Convert the rows below into a JSON list of strings, one string per line, skipping blank lines. Leave the pictures out.

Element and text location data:
....

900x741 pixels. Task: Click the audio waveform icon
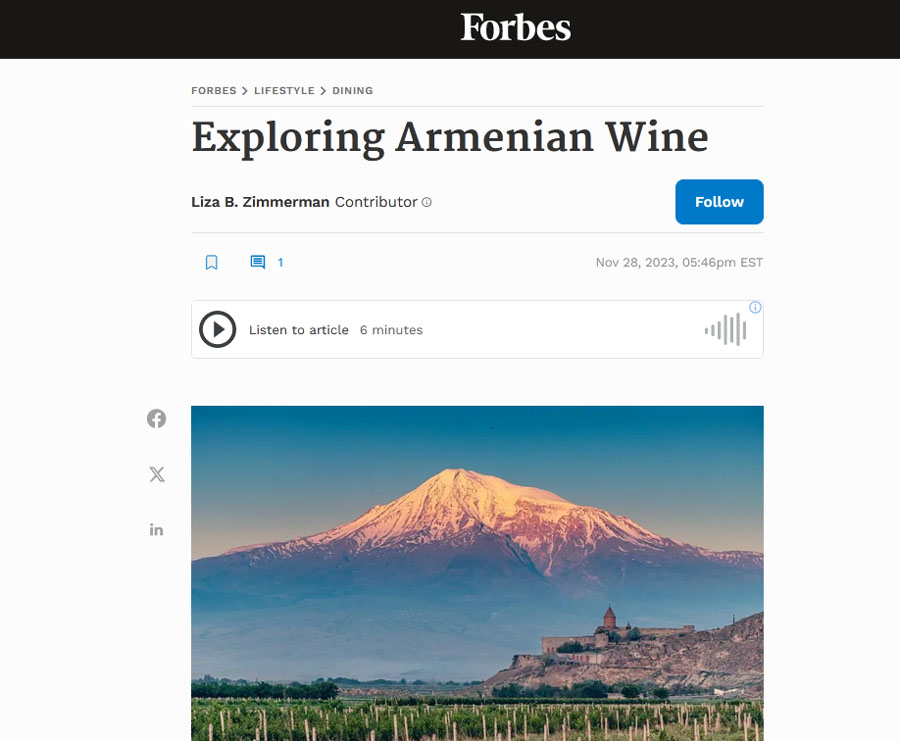(726, 330)
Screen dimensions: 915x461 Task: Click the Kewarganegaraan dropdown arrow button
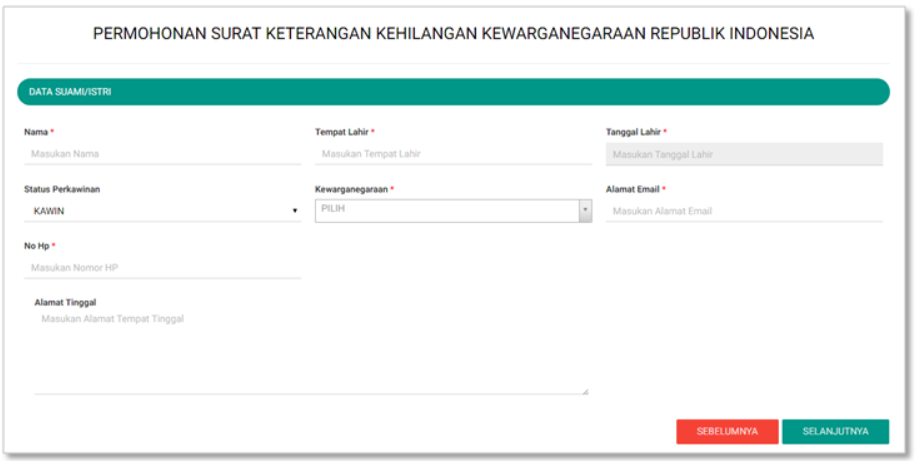[585, 211]
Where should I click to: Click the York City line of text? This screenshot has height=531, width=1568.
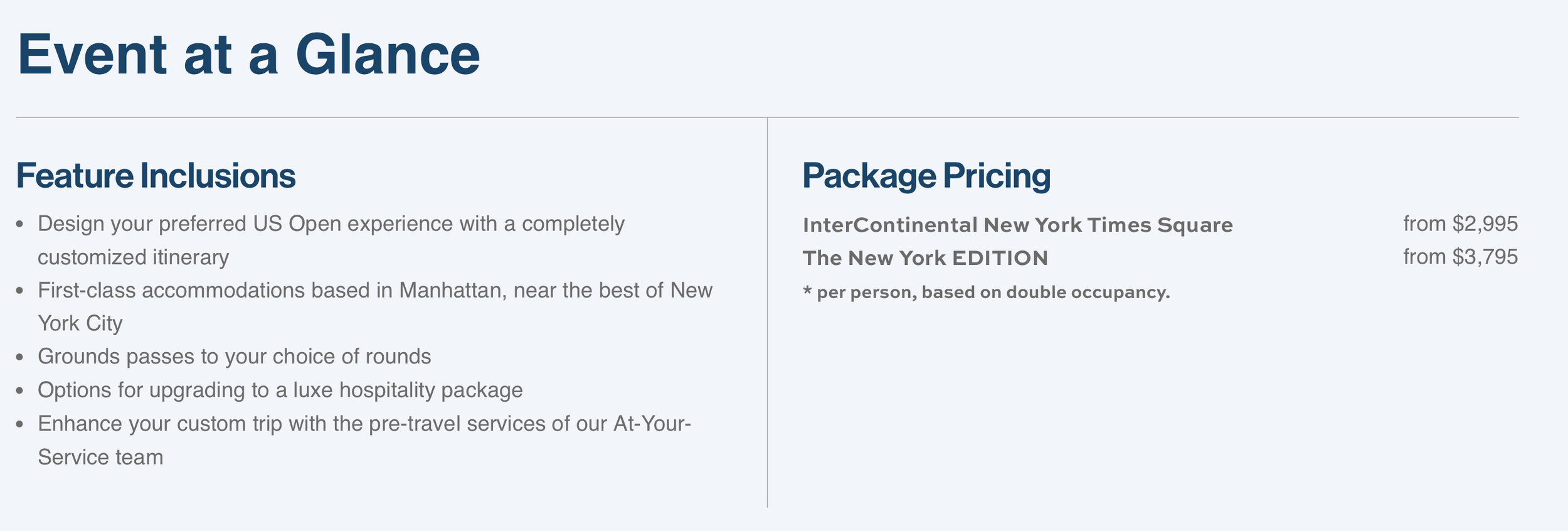click(80, 323)
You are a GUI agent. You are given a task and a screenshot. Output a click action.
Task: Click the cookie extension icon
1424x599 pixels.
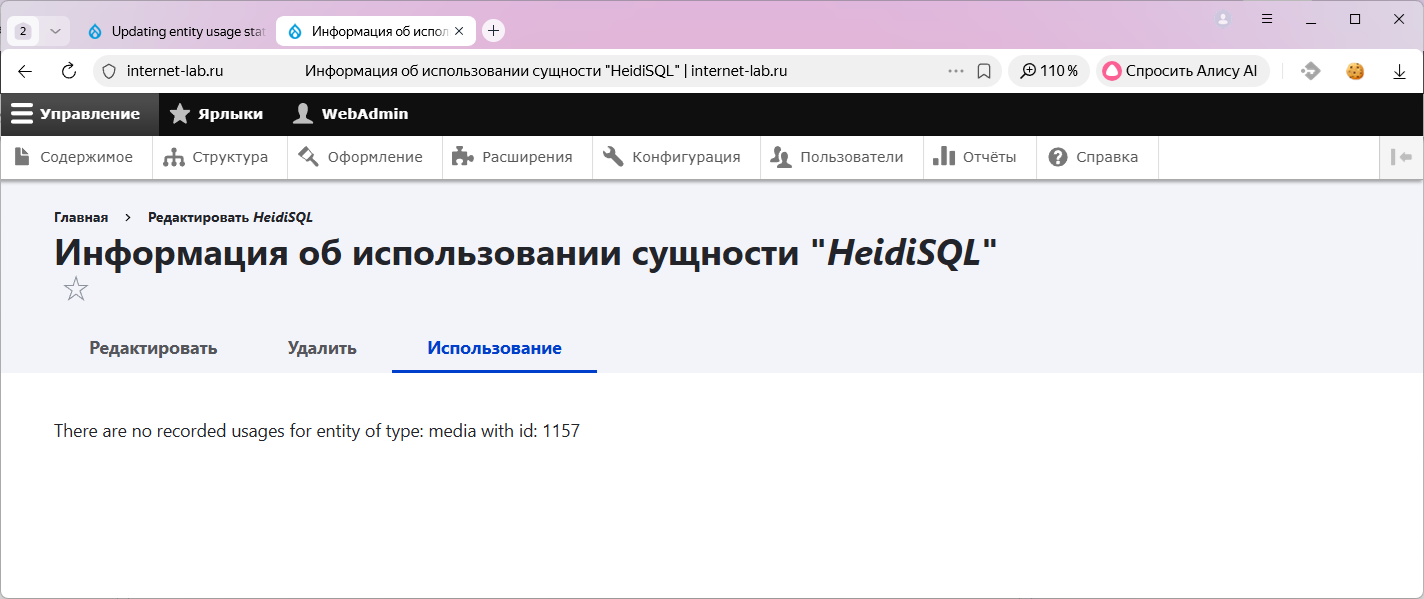(1355, 71)
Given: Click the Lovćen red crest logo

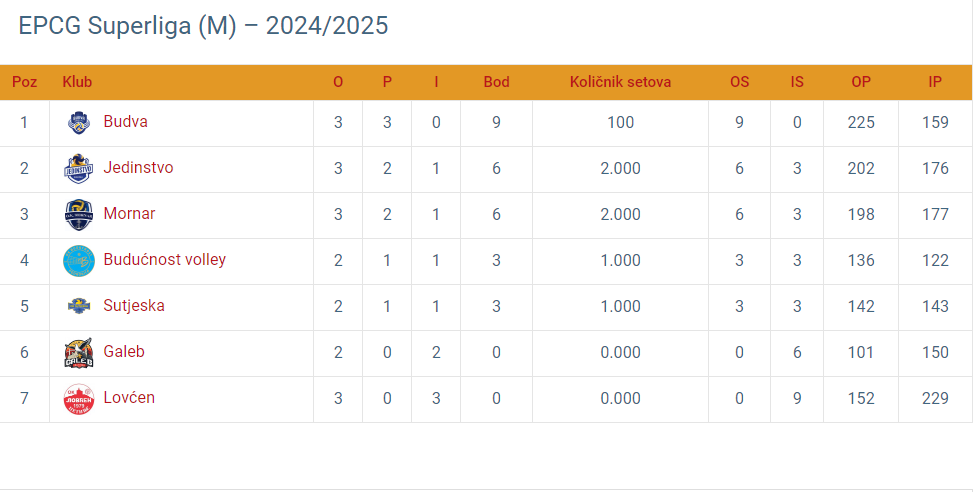Looking at the screenshot, I should pyautogui.click(x=79, y=399).
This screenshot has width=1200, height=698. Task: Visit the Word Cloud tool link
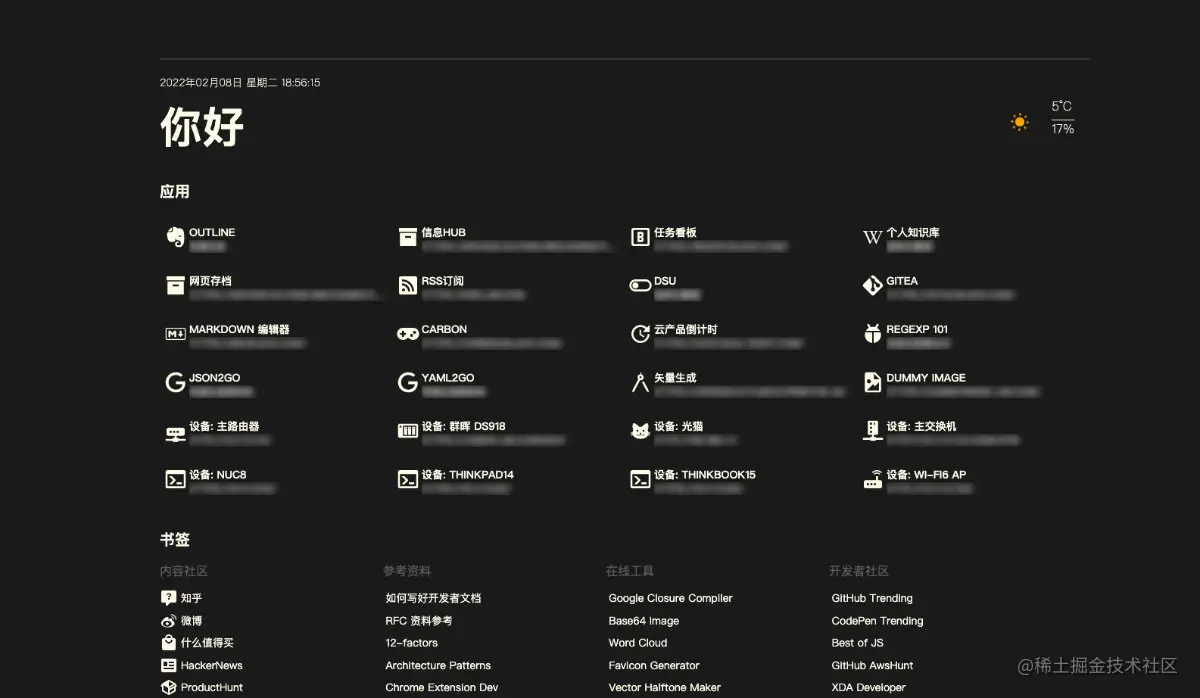[638, 643]
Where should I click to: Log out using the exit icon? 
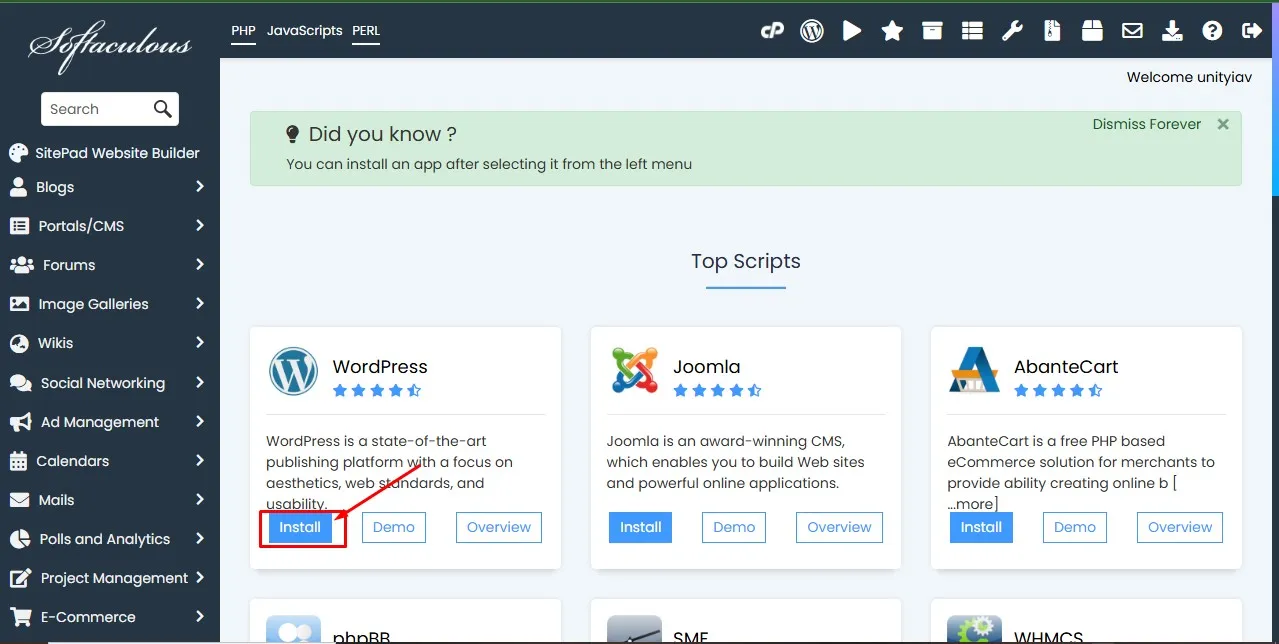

....

WRITTEN RESPONSE:
[
  "900x741 pixels. Task: Click the audio waveform icon",
  "(726, 330)",
  "Screen dimensions: 915x461 Task: Click the Kewarganegaraan dropdown arrow button",
  "[585, 211]",
  "Where should I click to: Click the York City line of text? This screenshot has height=531, width=1568.",
  "click(80, 323)",
  "You are a GUI agent. You are given a task and a screenshot. Output a click action.",
  "Task: Click the cookie extension icon",
  "1424x599 pixels.",
  "(1355, 71)",
  "Given: Click the Lovćen red crest logo",
  "Looking at the screenshot, I should pyautogui.click(x=79, y=399).",
  "This screenshot has width=1200, height=698. Task: Visit the Word Cloud tool link",
  "[638, 643]",
  "Where should I click to: Log out using the exit icon? "
]